> **DATA UNDER STUDY**:

....

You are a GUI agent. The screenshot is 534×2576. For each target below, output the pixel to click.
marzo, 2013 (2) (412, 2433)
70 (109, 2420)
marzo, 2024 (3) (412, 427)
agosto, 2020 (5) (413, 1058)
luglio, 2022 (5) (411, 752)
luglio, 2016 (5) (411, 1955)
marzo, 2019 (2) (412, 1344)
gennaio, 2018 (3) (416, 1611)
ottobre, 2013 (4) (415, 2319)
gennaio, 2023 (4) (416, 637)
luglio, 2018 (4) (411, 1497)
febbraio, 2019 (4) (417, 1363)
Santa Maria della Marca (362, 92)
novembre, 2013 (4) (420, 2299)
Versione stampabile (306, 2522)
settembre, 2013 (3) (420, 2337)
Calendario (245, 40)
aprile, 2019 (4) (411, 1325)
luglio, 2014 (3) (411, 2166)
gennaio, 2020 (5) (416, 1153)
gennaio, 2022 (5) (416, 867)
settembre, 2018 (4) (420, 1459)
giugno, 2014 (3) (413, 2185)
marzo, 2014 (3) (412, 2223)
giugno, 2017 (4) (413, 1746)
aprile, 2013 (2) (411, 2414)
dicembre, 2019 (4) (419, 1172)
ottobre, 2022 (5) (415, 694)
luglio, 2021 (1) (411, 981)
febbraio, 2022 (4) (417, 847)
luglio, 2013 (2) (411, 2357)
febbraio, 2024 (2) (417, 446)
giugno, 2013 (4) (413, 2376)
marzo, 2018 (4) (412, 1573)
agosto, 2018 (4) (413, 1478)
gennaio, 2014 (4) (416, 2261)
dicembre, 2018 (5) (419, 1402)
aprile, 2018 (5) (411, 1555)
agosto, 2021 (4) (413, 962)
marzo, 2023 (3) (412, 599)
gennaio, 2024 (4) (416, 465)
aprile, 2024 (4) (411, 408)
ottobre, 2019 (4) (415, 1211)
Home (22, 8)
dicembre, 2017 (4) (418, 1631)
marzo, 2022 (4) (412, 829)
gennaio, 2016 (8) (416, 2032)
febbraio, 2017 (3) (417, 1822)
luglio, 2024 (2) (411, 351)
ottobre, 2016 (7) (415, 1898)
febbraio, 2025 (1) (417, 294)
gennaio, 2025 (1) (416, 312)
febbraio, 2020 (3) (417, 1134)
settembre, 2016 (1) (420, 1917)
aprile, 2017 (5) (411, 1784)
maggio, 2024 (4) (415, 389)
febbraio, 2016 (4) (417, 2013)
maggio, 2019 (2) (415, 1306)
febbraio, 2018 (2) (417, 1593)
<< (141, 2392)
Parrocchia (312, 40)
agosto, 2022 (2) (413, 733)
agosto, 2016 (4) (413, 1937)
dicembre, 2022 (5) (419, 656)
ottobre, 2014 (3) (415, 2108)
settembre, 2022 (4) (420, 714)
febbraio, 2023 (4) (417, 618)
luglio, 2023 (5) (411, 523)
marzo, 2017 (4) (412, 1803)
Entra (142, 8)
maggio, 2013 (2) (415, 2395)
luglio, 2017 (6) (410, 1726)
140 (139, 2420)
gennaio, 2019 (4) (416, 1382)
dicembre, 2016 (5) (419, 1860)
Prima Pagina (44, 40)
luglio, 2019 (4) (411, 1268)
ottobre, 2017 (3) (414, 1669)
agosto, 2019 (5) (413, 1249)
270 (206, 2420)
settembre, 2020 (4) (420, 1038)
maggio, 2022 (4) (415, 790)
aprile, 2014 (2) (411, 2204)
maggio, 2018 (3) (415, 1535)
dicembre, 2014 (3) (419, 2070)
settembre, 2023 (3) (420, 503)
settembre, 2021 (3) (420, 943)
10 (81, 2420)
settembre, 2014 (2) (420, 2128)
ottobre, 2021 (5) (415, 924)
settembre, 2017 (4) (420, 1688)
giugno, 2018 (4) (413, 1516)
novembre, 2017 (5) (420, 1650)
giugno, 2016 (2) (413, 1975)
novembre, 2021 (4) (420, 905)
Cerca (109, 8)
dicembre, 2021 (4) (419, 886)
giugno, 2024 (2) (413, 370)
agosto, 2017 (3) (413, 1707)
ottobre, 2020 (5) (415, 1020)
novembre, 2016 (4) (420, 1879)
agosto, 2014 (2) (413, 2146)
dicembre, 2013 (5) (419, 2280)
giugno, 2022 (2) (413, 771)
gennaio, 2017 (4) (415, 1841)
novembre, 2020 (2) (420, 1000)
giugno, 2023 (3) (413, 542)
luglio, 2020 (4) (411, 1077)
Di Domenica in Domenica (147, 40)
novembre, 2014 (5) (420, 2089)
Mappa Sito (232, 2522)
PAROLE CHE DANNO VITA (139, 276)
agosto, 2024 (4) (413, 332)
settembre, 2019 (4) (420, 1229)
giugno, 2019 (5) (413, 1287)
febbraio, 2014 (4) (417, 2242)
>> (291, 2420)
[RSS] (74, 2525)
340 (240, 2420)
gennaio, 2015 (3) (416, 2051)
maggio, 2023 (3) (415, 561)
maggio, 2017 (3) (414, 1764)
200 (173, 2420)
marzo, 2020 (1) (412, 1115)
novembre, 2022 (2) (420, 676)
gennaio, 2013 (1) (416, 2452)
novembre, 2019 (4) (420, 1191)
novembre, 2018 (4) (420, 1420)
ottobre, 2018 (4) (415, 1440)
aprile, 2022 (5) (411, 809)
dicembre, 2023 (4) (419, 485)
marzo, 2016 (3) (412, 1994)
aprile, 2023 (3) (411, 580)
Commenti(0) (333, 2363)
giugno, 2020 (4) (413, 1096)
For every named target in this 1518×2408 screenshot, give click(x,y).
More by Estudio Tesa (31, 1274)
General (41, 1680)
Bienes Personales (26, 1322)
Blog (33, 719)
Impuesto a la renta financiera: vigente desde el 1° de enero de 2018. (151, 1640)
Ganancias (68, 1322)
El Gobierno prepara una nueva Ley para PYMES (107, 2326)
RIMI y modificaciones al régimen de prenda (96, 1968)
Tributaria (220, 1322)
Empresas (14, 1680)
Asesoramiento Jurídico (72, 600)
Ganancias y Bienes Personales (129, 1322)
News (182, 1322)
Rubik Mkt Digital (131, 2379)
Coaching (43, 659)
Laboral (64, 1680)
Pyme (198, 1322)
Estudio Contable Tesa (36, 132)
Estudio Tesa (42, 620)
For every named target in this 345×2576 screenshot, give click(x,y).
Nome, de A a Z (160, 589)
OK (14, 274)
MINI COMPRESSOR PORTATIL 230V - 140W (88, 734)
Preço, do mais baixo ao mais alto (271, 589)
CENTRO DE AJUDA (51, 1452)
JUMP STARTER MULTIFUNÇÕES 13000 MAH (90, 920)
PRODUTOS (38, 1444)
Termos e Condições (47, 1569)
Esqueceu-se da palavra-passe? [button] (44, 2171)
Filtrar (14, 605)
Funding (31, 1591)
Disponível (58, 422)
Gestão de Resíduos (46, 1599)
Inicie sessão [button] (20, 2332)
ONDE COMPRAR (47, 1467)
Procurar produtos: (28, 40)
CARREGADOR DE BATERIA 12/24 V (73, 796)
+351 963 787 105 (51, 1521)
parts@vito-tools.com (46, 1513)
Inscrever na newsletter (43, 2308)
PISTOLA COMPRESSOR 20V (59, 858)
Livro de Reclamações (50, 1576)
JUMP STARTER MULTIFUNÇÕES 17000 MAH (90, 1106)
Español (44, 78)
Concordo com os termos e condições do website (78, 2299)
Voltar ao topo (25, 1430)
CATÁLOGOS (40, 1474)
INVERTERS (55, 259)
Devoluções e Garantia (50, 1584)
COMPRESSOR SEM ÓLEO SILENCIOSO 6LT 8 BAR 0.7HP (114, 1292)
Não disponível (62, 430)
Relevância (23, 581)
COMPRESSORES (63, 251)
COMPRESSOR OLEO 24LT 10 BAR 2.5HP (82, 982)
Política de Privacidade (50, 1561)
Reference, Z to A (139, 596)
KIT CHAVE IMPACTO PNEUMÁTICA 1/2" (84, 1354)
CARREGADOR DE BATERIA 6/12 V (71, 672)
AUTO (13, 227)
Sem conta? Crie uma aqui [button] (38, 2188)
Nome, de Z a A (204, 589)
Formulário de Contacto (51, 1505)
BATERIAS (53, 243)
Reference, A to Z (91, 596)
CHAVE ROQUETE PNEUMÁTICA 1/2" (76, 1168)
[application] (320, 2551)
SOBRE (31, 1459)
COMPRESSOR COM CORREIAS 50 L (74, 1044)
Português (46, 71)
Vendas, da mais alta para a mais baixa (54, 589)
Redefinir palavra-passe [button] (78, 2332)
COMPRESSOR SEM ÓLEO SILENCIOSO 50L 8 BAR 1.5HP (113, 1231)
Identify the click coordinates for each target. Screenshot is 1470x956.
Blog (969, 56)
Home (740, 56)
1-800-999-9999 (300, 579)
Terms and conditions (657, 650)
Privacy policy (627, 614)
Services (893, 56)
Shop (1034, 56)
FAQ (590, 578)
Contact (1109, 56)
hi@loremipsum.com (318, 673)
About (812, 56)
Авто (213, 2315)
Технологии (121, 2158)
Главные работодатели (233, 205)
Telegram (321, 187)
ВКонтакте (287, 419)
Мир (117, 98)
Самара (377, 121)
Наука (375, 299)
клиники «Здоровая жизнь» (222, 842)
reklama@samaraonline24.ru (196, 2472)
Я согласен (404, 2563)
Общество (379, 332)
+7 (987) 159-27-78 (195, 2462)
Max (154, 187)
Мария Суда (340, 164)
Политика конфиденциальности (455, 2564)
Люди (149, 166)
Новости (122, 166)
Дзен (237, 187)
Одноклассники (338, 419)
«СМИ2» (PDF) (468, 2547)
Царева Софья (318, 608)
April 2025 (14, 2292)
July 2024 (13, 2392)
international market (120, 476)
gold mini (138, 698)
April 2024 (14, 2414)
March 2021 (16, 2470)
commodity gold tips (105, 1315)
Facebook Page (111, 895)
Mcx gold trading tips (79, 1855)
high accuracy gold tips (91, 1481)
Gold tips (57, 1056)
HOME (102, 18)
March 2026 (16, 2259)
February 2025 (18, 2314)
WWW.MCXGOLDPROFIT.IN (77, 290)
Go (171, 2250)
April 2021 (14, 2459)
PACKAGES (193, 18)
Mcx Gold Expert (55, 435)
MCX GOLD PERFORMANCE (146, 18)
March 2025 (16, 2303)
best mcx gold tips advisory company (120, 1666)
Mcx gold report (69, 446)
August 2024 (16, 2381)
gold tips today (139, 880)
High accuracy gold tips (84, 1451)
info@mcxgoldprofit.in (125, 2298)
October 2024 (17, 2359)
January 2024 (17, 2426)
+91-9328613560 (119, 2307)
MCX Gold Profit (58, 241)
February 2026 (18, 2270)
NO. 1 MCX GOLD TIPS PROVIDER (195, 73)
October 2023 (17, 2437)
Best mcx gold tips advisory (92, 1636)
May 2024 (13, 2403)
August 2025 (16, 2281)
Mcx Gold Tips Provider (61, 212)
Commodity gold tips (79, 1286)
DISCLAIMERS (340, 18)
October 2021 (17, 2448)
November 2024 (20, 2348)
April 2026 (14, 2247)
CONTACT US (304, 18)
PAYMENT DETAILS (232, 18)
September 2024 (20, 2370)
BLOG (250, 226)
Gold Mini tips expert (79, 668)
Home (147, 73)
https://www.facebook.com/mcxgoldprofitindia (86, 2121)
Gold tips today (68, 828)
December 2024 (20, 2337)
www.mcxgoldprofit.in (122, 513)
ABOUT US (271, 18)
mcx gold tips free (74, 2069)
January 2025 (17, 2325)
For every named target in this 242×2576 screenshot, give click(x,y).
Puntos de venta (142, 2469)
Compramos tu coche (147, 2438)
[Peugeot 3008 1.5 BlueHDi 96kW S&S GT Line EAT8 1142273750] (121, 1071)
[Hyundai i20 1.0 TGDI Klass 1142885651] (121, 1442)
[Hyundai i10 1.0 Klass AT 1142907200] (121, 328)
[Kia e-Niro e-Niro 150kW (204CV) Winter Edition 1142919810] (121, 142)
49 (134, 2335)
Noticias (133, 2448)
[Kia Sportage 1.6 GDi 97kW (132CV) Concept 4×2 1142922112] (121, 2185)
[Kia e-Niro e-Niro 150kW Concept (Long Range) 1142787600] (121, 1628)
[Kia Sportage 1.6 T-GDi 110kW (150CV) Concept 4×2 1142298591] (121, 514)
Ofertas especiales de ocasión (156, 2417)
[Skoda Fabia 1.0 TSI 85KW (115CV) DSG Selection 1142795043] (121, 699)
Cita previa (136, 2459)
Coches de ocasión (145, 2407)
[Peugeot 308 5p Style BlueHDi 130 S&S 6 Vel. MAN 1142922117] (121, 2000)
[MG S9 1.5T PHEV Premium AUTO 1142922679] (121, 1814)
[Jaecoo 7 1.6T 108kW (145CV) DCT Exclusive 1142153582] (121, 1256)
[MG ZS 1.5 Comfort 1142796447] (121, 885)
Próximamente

....

> **WHAT YOU WILL DO**: With the line holding "luglio, 2023 (5) (411, 523)" as the first and the line holding "Asesoramiento Jurídico (72, 600)" as the last, set down that range of the entries above exactly, and nothing else.

> **ANSWER SECTION**:
luglio, 2023 (5) (411, 523)
marzo, 2017 (4) (412, 1803)
Entra (142, 8)
maggio, 2013 (2) (415, 2395)
luglio, 2017 (6) (410, 1726)
140 (139, 2420)
gennaio, 2019 (4) (416, 1382)
dicembre, 2016 (5) (419, 1860)
Prima Pagina (44, 40)
luglio, 2019 (4) (411, 1268)
ottobre, 2017 (3) (414, 1669)
agosto, 2019 (5) (413, 1249)
270 (206, 2420)
settembre, 2020 (4) (420, 1038)
maggio, 2022 (4) (415, 790)
aprile, 2014 (2) (411, 2204)
maggio, 2018 (3) (415, 1535)
dicembre, 2014 (3) (419, 2070)
settembre, 2023 (3) (420, 503)
settembre, 2021 (3) (420, 943)
10 (81, 2420)
settembre, 2014 (2) (420, 2128)
ottobre, 2021 (5) (415, 924)
settembre, 2017 (4) (420, 1688)
giugno, 2018 (4) (413, 1516)
novembre, 2017 (5) (420, 1650)
giugno, 2016 (2) (413, 1975)
novembre, 2021 (4) (420, 905)
Cerca (109, 8)
dicembre, 2021 (4) (419, 886)
giugno, 2024 (2) (413, 370)
agosto, 2017 (3) (413, 1707)
ottobre, 2020 (5) (415, 1020)
novembre, 2016 (4) (420, 1879)
agosto, 2014 (2) (413, 2146)
dicembre, 2013 (5) (419, 2280)
giugno, 2022 (2) (413, 771)
gennaio, 2017 (4) (415, 1841)
novembre, 2020 (2) (420, 1000)
giugno, 2023 (3) (413, 542)
luglio, 2020 (4) (411, 1077)
Di Domenica in Domenica (147, 40)
novembre, 2014 (5) (420, 2089)
Mappa Sito (232, 2522)
PAROLE CHE DANNO VITA (139, 276)
agosto, 2024 (4) (413, 332)
settembre, 2019 (4) (420, 1229)
giugno, 2019 (5) (413, 1287)
febbraio, 2014 (4) (417, 2242)
>> (291, 2420)
[RSS] (74, 2525)
340 (240, 2420)
gennaio, 2015 (3) (416, 2051)
maggio, 2023 (3) (415, 561)
maggio, 2017 (3) (414, 1764)
200 (173, 2420)
marzo, 2020 (1) (412, 1115)
novembre, 2022 (2) (420, 676)
gennaio, 2013 (1) (416, 2452)
novembre, 2019 (4) (420, 1191)
novembre, 2018 (4) (420, 1420)
ottobre, 2018 (4) (415, 1440)
aprile, 2022 (5) (411, 809)
dicembre, 2023 (4) (419, 485)
marzo, 2016 (3) (412, 1994)
aprile, 2023 (3) (411, 580)
Commenti(0) (333, 2363)
giugno, 2020 (4) (413, 1096)
For every named target in this 1518×2408 screenshot, give click(x,y).
More by Estudio Tesa (31, 1274)
General (41, 1680)
Bienes Personales (26, 1322)
Blog (33, 719)
Impuesto a la renta financiera: vigente desde el 1° de enero de 2018. (151, 1640)
Ganancias (68, 1322)
El Gobierno prepara una nueva Ley para PYMES (107, 2326)
RIMI y modificaciones al régimen de prenda (96, 1968)
Tributaria (220, 1322)
Empresas (14, 1680)
Asesoramiento Jurídico (72, 600)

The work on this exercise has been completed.